## TASK TO COMPLETE
Scan the records below for the line containing "Select radio circle" and the line containing "954x668 pixels.". Copy both, plus every line between, exactly.
Start of LISTED ENTRIES
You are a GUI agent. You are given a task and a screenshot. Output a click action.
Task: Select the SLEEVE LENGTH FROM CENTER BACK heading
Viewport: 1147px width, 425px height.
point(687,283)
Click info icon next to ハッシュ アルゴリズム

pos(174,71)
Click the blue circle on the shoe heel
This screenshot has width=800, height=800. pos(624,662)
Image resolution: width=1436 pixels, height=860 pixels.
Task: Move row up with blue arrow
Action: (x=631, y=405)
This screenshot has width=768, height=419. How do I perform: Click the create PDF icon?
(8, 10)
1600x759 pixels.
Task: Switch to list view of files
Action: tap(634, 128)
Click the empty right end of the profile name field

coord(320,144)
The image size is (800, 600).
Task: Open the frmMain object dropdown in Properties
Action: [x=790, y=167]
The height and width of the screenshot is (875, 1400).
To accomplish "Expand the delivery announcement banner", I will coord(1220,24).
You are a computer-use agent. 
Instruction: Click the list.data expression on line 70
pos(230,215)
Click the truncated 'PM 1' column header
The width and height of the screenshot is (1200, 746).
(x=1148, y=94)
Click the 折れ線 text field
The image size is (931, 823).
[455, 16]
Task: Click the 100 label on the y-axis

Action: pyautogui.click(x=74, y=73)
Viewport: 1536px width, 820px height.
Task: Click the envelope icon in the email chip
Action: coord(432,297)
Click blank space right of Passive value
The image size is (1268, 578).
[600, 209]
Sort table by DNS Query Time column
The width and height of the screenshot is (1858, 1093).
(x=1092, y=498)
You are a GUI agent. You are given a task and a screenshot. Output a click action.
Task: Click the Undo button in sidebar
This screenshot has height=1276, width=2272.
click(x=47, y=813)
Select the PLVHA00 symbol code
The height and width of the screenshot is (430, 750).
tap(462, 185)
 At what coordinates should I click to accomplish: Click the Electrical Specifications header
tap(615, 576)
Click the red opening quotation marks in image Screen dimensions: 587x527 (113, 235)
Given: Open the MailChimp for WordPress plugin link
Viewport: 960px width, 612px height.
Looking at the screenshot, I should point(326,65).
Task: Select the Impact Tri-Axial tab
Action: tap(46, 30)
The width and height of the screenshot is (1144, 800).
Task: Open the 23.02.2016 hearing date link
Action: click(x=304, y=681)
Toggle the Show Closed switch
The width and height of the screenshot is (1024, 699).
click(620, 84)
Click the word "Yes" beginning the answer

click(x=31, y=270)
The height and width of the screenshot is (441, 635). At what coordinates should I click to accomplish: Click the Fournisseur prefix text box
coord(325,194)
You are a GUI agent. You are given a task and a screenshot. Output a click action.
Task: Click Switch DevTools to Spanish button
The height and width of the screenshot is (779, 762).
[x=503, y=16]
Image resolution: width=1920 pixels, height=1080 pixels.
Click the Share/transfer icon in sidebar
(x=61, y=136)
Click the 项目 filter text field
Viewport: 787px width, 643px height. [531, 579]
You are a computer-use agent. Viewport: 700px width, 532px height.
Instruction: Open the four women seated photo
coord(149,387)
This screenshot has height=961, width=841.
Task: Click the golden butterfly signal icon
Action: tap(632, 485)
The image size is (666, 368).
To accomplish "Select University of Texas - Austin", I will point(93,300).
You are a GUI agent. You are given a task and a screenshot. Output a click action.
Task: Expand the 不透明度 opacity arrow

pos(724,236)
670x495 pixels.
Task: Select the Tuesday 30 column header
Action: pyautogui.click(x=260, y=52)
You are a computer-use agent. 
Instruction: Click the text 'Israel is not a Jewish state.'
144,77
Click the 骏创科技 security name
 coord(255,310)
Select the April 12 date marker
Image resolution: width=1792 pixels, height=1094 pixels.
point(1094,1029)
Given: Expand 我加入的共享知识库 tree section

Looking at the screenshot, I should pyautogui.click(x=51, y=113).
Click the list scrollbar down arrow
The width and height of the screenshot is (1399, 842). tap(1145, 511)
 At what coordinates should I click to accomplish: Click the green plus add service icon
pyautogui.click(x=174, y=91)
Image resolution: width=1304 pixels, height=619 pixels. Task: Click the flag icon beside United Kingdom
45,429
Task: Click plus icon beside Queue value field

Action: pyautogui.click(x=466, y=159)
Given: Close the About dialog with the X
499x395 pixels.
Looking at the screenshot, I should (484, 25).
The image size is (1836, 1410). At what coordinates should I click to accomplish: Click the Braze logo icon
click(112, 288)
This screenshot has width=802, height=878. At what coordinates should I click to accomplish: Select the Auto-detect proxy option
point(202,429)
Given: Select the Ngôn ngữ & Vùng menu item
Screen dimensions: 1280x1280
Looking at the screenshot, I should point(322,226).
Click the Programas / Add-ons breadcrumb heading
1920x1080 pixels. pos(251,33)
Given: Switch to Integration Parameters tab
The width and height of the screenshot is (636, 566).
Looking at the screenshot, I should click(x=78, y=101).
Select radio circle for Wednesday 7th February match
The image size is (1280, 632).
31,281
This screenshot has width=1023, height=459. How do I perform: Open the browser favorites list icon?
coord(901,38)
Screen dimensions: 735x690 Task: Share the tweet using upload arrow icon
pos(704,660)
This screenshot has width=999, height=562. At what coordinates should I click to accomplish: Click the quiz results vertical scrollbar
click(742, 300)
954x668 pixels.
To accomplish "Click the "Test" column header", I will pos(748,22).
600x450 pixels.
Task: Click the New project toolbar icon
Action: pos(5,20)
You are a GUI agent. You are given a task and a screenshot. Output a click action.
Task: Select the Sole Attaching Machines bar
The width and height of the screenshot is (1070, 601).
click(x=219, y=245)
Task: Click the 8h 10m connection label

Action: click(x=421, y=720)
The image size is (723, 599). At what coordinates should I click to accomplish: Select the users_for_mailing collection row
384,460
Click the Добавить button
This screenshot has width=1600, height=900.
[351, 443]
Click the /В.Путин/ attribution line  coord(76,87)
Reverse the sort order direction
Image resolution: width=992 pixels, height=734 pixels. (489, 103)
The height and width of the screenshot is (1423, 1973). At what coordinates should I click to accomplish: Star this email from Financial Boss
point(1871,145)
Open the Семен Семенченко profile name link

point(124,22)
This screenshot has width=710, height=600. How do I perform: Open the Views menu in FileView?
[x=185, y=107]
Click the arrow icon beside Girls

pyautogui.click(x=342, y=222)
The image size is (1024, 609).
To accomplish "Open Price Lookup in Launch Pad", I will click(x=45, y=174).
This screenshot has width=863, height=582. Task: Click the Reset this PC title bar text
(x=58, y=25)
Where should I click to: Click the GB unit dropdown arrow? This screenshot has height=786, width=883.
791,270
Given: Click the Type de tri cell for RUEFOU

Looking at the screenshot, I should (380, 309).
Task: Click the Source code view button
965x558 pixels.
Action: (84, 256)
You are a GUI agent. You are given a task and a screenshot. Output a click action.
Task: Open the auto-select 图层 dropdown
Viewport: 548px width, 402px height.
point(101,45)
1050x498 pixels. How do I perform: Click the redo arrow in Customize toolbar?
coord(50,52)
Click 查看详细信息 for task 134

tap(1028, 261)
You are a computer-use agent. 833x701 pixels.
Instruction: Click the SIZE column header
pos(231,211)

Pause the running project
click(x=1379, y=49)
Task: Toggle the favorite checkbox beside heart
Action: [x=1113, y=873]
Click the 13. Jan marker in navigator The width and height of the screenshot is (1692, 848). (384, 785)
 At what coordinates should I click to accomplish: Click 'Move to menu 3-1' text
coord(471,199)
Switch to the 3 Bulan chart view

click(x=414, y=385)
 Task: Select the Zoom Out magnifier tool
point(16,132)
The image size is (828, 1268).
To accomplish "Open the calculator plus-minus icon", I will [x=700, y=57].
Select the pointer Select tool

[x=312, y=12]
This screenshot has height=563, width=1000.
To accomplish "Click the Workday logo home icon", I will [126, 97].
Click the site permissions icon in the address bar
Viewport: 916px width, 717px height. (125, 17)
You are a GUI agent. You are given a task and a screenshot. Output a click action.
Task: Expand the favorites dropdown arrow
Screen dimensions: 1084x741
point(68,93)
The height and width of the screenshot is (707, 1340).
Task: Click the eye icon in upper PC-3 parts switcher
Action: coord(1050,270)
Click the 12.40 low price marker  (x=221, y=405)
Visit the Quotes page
End of LISTED ENTRIES
## EXERCISE RESULT
Select radio circle for Wednesday 7th February match
The image size is (1280, 632).
31,281
This screenshot has width=1023, height=459. How do I perform: Open the browser favorites list icon?
coord(901,38)
Screen dimensions: 735x690 Task: Share the tweet using upload arrow icon
pos(704,660)
This screenshot has width=999, height=562. At what coordinates should I click to accomplish: Click the quiz results vertical scrollbar
click(742, 300)
954x668 pixels.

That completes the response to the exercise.